Bengkulu, Repoeblik – Pada Sabtu siang (28/10/2023), di Pantai Panjang Kota Bengkulu, Perguruan Pencak Silat Satria Sejati menggelar acara kenaikan tingkat bagi para siswanya, dengan penilaian yang sangat ketat berdasarkan kemampuan individu mereka dalam menguasai ilmu-ilmu bela diri yang diajarkan oleh para pelatih. Hanya mereka yang telah membuktikan kemampuan mereka dan melewati ujian dengan prestasi yang memadai yang berhak naik ke jenjang berikutnya. Ini adalah langkah yang bertujuan untuk memastikan bahwa setiap siswa yang melanjutkan adalah benar-benar memenuhi standar yang ditetapkan, serta telah berjuang keras untuk mencapai pencapaian ini.
Alamsyah, Ketua Umum sekaligus Pelatih Utama di Provinsi Bengkulu, berbicara kepada wartawan di lokasi kegiatan tersebut. “Hari ini, kami berada di pinggir Pantai Panjang untuk melaksanakan ujian dalam proses kenaikan tingkat bagi siswa-siswa kami. Mereka diuji pada berbagai aspek, termasuk jurus-jurus yang diajarkan dan kemampuan lainnya. Ujian ini akan berlangsung sepanjang hari hingga malam, bertujuan untuk menguji pemahaman mereka secara menyeluruh. Hal ini kami lakukan agar siswa yang memperoleh sabuk atau kenaikan tingkat berikutnya adalah yang benar-benar berkualitas. Karena ketika kami diminta untuk mengirimkan atlet dalam berbagai kejuaraan dan kompetisi mendatang, kami selalu siap untuk melibatkan atlet-atlet kami dari segala tingkatan.”

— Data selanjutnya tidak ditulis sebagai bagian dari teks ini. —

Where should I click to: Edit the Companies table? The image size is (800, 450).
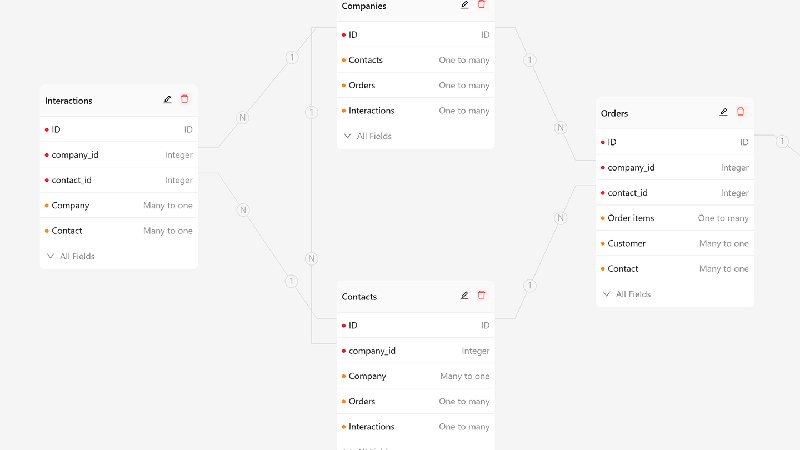[x=464, y=5]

Lebih lanjut, Alamsyah menekankan pentingnya bela diri dalam kehidupan sehari-hari. “Silat adalah sebuah olahraga jiwa raga. Jiwa dan raga harus selalu beriringan, karena keduanya saling melengkapi. Jiwa tanpa raga atau raga tanpa jiwa akan menjadi sesuatu yang kurang lengkap. Dalam dunia beladiri, salah satu cara untuk mencapai kesempurnaan adalah dengan memahami dan mengasah jiwa seiring dengan fisik. Kami mengajarkan kepada siswa kami bahwa bela diri juga melibatkan aspek jiwa, bukan hanya fisik. Oleh karena itu, kami mengingatkan mereka untuk selalu mengedepankan akhlak dan adab dalam segala hal, karena karakter yang kuat sama pentingnya dengan kemampuan fisik.” tutup Alamsyah.

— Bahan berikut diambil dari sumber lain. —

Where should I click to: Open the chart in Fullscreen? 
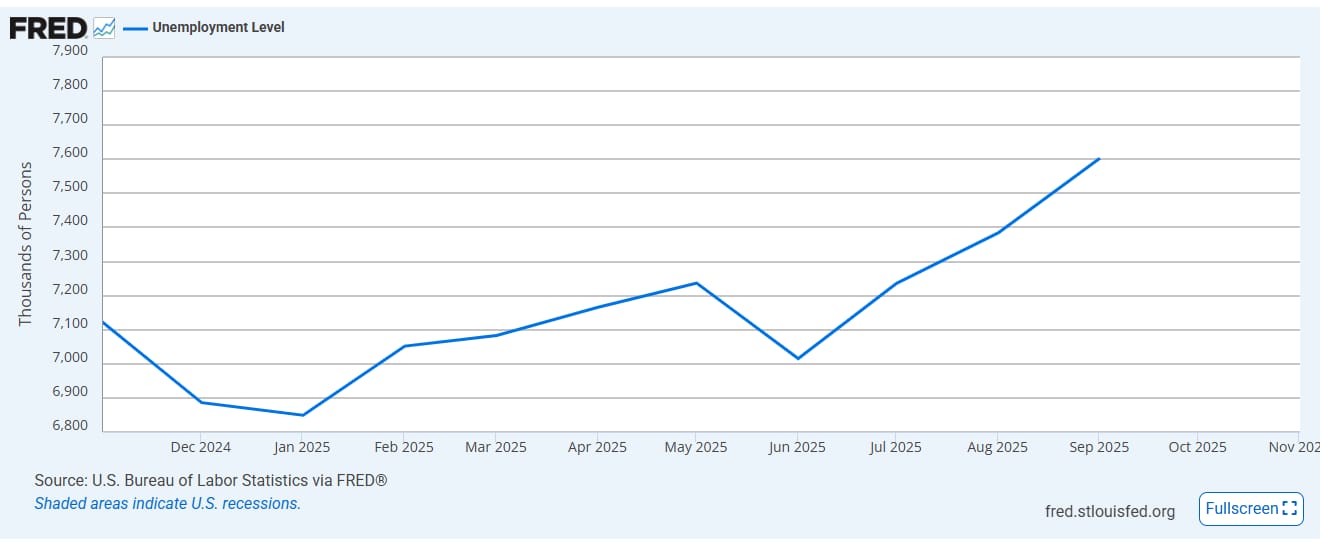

Dalam acara kenaikan tingkat ini, tercatat bahwa sebanyak 23 siswa telah mengikuti evaluasi prestasi mereka, dengan rincian sebagai berikut:
- 5 siswa naik sabuk hijau.
- 18 siswa naik sabuk biru.

Setelah acara di Pantai Panjang, rangkaian kegiatan berlanjut hingga ditutup di Rumah Tahfiz Bakti Ilahi di Berkas. Demikianlah, kata-kata penutup dari Alamsyah.

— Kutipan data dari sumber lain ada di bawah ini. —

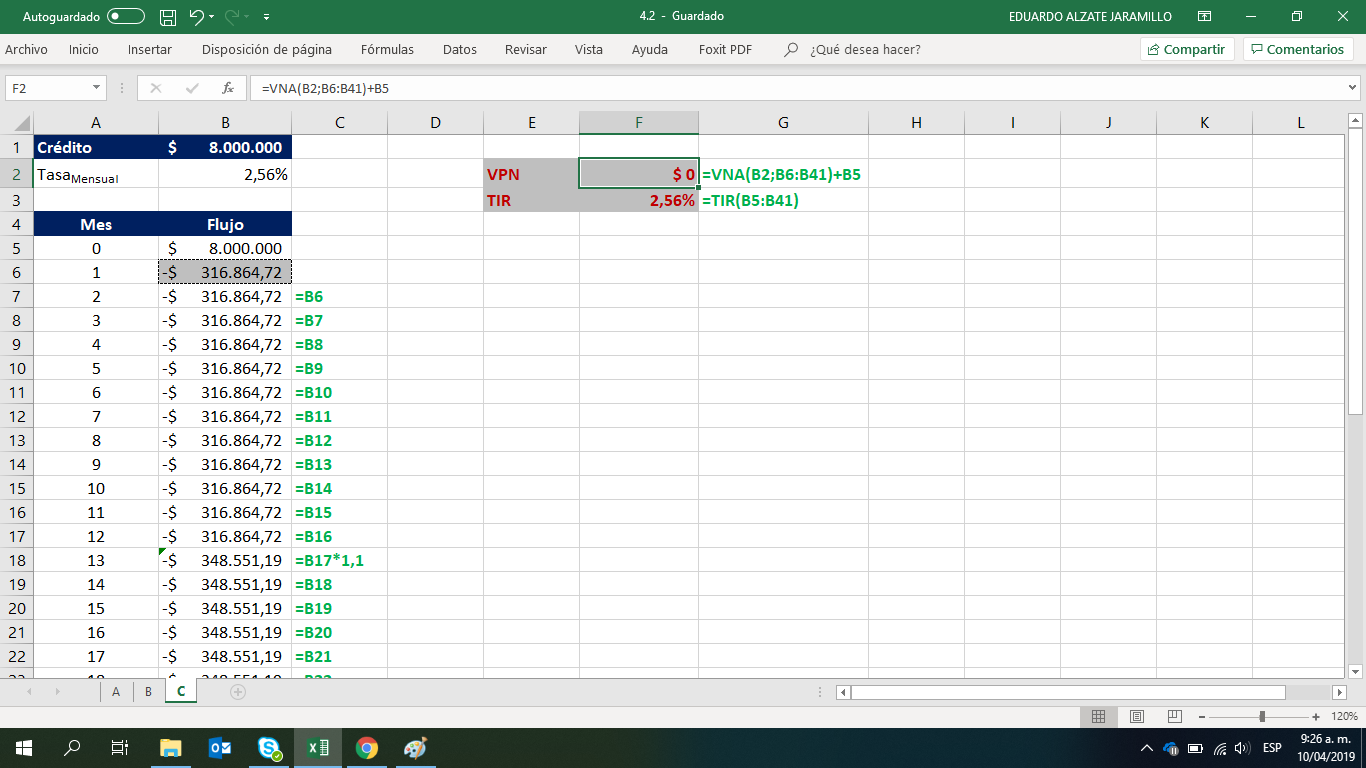Switch to the Fórmulas ribbon tab
Screen dimensions: 1366x768
(x=386, y=49)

Acara kenaikan tingkat Perguruan Pencak Silat Satria Sejati ini juga dihadiri oleh Pak Saswito, seorang guru besar Satria Sejati Indonesia dari Lampung. Pak Wito, panggilan akrabnya, berbicara kepada wartawan dengan rasa bangga, “Saya sangat bangga melihat perkembangan anak-anak didik di Bengkulu, meskipun mereka baru bergabung kurang dari 2 tahun, mereka telah mencapai pencapaian luar biasa. Beberapa waktu lalu, mereka bahkan meraih 5 medali dalam kejuaraan IPSI Kota Bengkulu. Ke depan, saya berharap agar anak-anak di Bengkulu dapat meraih lebih banyak medali dan mengaplikasikan jurus yang telah mereka pelajari dari pelatih mereka dalam setiap pertandingan. Tanpa mengaplikasikan ilmu yang telah diberikan, pertandingan akan menjadi tidak terarah. Harapannya adalah bahwa ilmu-ilmu ini tidak hanya dipelajari, tetapi juga diamalkan dan dikembangkan.” kata Pak Wito dengan senyum ramah.

Di Perguruan Pencak Silat Satria Sejati ini, selain mendapatkan pelajaran dalam bela diri, siswa juga diajarkan mengenai olah jiwa raga, sebagai bagian integral dari pembelajaran mereka.